• _Description of the task_: Say how many lines of the entries below include "each", giving nothing but that number.

• _Data excerpts_:
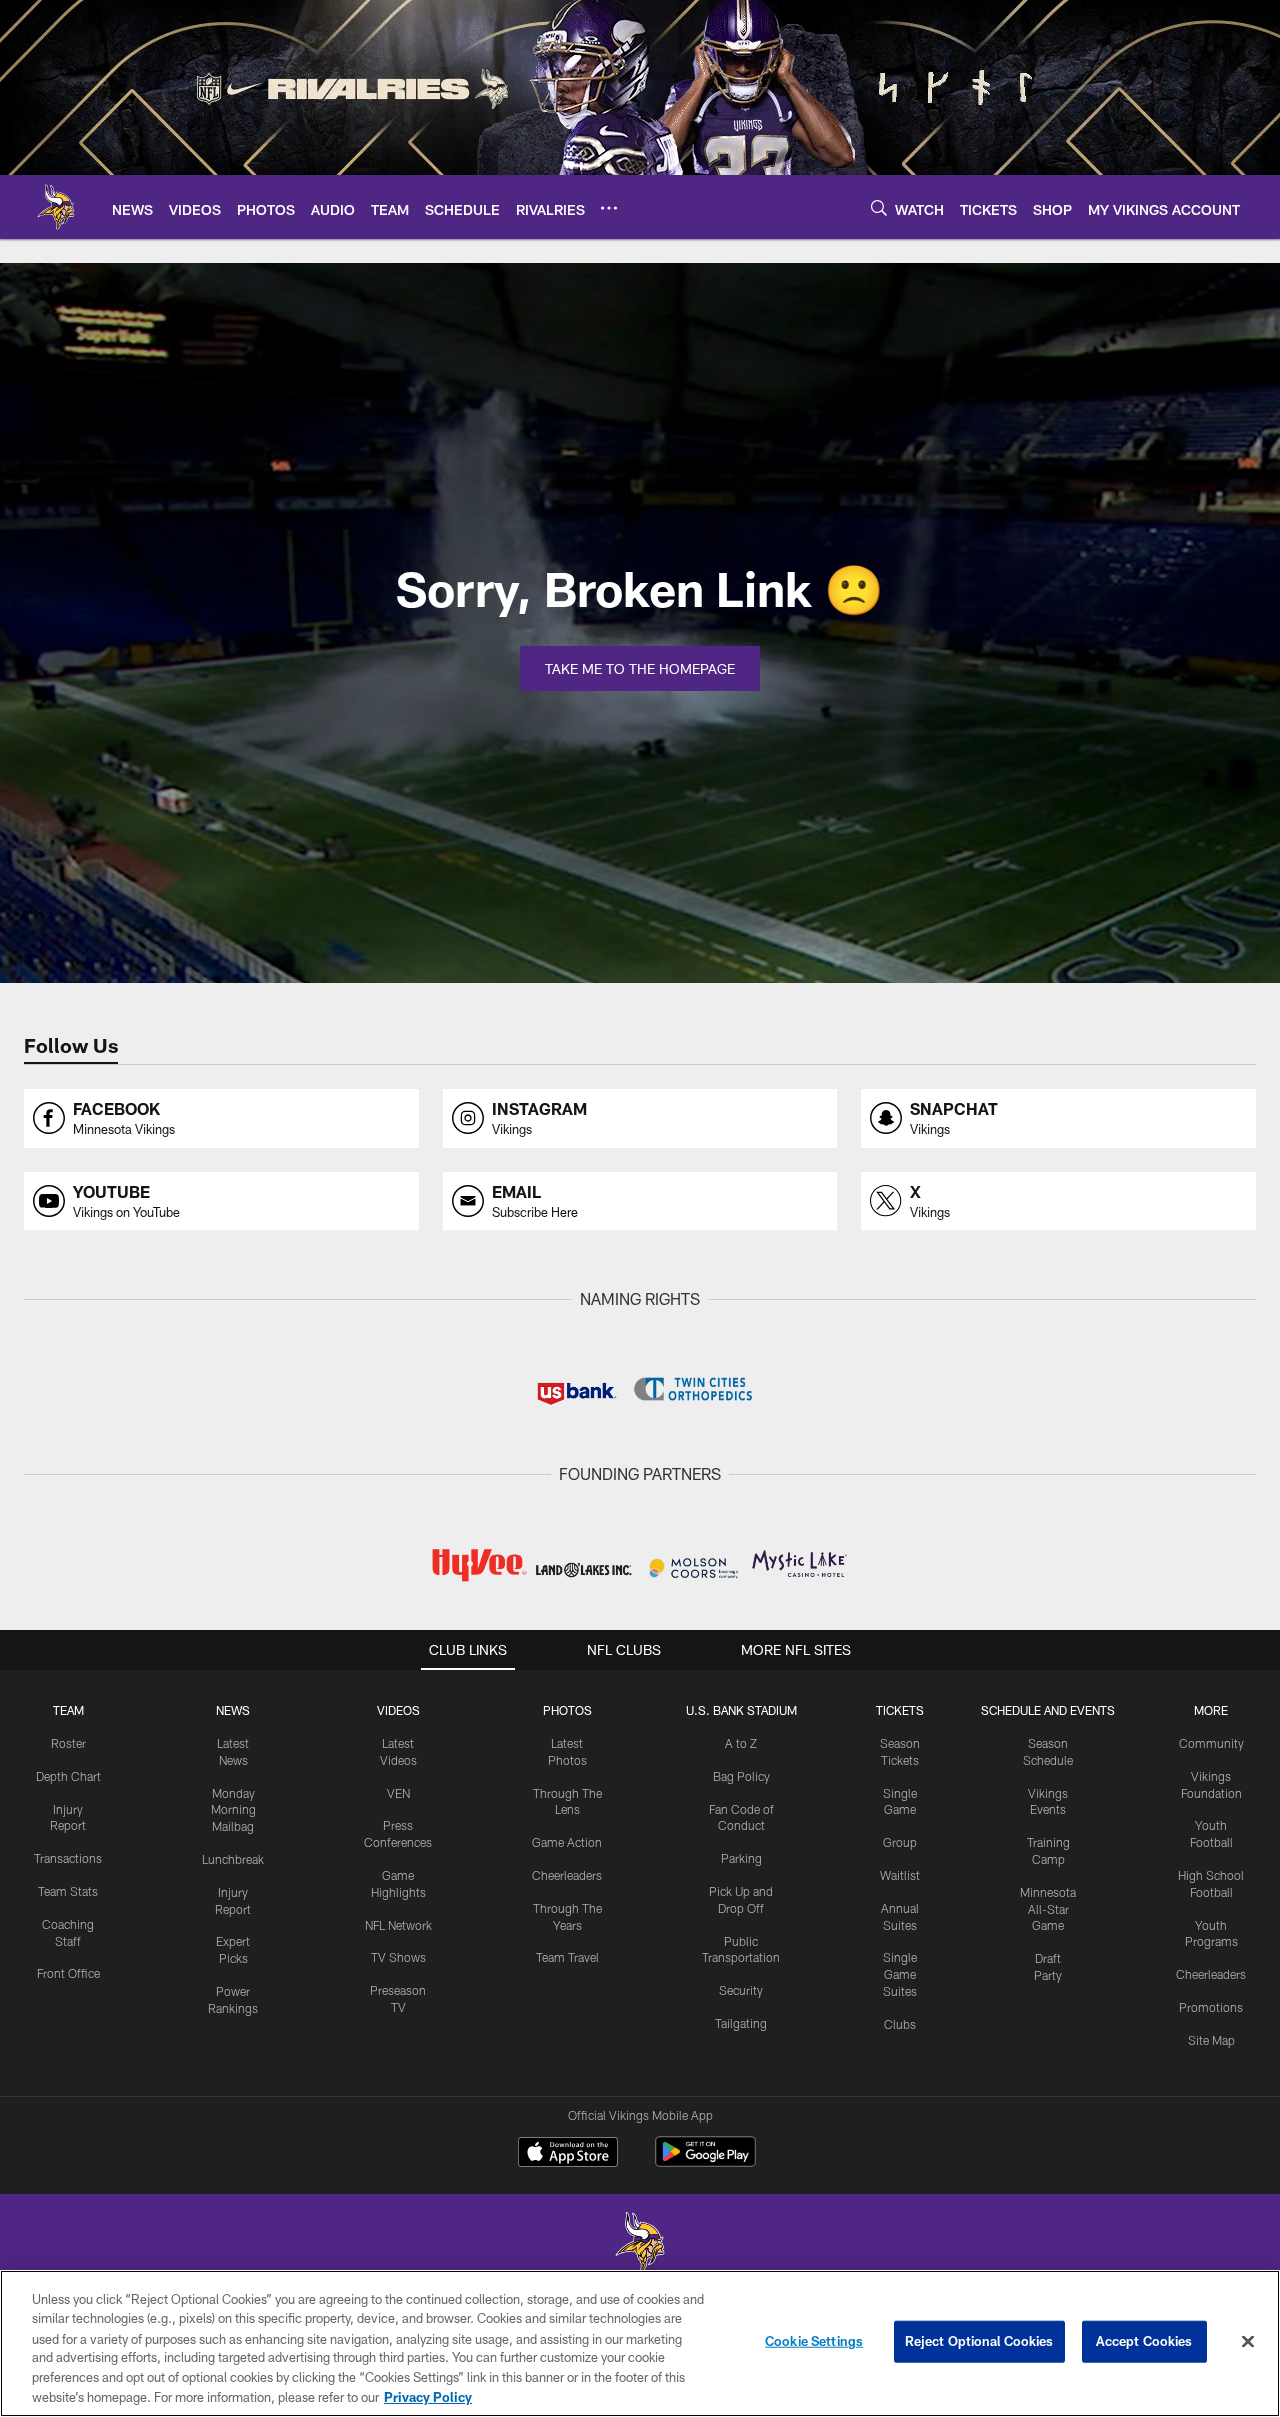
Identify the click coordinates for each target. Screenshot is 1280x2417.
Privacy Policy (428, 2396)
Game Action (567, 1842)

* * *

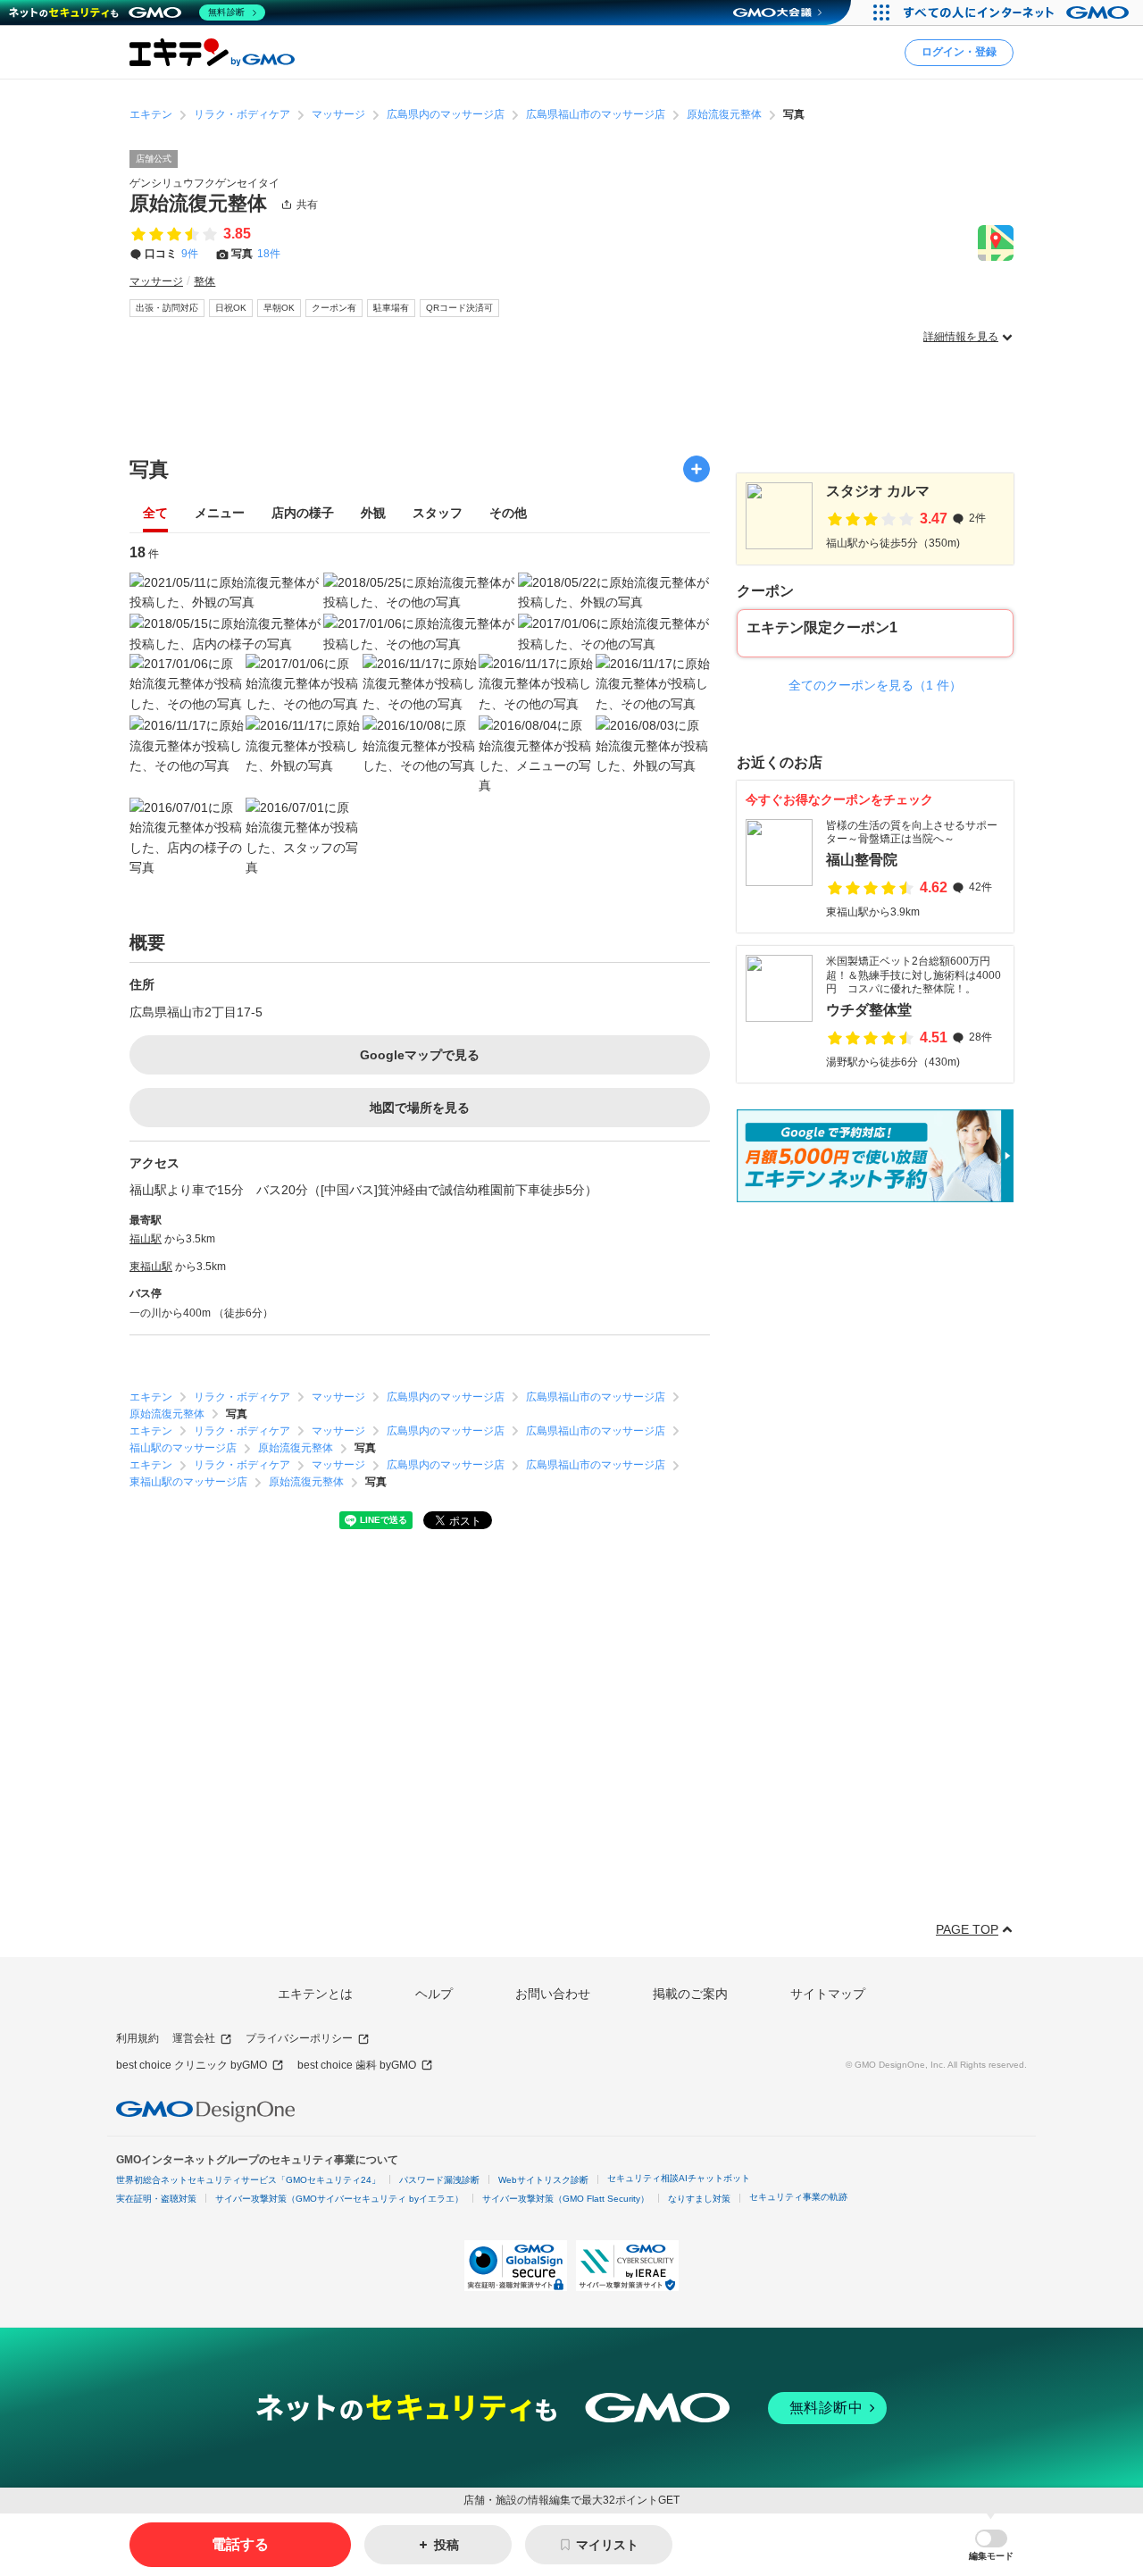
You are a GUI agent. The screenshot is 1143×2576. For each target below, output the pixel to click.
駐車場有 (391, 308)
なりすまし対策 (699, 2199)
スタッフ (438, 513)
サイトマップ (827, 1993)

• _Task response_: 2